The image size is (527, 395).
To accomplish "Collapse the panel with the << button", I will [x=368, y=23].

...

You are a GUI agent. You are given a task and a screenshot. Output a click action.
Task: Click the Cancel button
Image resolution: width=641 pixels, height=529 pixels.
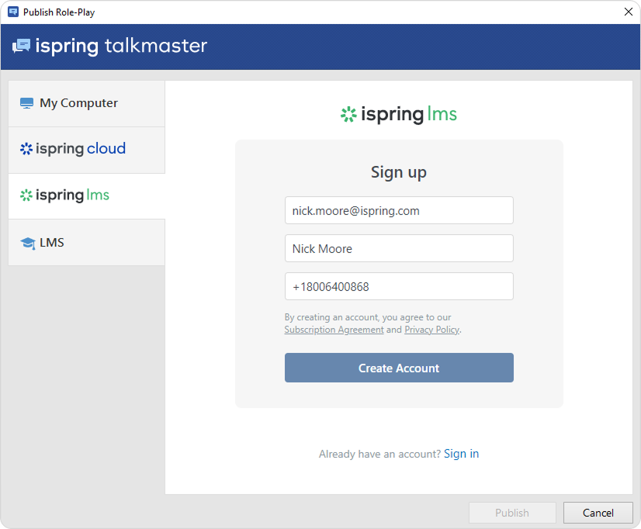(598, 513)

...

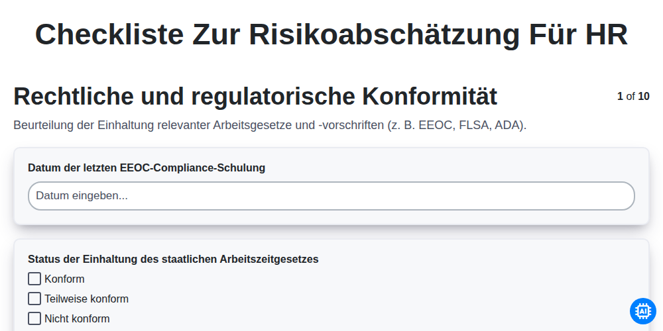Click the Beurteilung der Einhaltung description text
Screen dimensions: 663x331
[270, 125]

> [TASK BRIEF]:
For every line above that holds the word "button", report the whole line.

> [WRITTEN SOLUTION]:
To accomplish "Collapse the panel with the << button", I will [x=368, y=23].
Task: Click the Cancel button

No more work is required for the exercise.